> **Page extract**
Reliance on this matter is
misplaced because the majority decision found that on the facts
before that court a quo, the court a
quo had rejected the evidence
led without any basis to do so, especially where there was no
evidence led by the Commissioner to
gainsay the evidence that was
led. The Court however, also took into account the written agreements
and found on the probabilities
for the agreements to have been a sham
it would have required the most extensive and elaborate fraud
stretching over many years.
The Court referred to the
NWR- and
Bosch
-matters cited above and reiterated the principles set out
there in that if the transaction was simulated it is dishonest, no
matter
the intentions or motives of the parties.
Could
the findings be made on affidavit?
[8]
In the matter before us no evidence was led before the Tribunal and
the argument was
that there were
bona
fide
factual
disputes on the papers requiring the application of the
Plascon-Evans
[2]
principle. The denials in
the answering affidavit did not raise
bona
fide
factual
disputes affecting the real substance and the commercial sense of the
transactions. The complaints of the two complainants,
the founding
affidavit of the Acting manageress: Investigations and Enforcement:
National Credit Regulator, the answering affidavit
of the Appellants,
the contracts and the unusual features of the contracts, as well as
the surrounding circumstances were sufficient
for the Tribunal to
come to the conclusion it did without resort to oral evidence.

> **Study material**

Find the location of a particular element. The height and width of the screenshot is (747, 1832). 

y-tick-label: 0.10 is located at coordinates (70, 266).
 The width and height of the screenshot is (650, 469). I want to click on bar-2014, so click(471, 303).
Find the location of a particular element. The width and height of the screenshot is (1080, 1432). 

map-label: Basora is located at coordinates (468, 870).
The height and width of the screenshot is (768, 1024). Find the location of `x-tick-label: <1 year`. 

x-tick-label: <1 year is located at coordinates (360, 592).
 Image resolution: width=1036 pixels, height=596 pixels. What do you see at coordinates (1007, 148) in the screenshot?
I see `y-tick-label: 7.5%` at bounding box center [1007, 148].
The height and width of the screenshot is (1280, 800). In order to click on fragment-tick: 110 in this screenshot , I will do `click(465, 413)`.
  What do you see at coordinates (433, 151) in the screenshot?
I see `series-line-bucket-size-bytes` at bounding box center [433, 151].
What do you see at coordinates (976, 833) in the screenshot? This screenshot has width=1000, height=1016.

> **Exercise details**
Please repeat the judgment extract word for word, from "Reliance on this" up to and including "over many years.". The items have no connection to the judgment extract.

> **Response area**
Reliance on this matter is
misplaced because the majority decision found that on the facts
before that court a quo, the court a
quo had rejected the evidence
led without any basis to do so, especially where there was no
evidence led by the Commissioner to
gainsay the evidence that was
led. The Court however, also took into account the written agreements
and found on the probabilities
for the agreements to have been a sham
it would have required the most extensive and elaborate fraud
stretching over many years.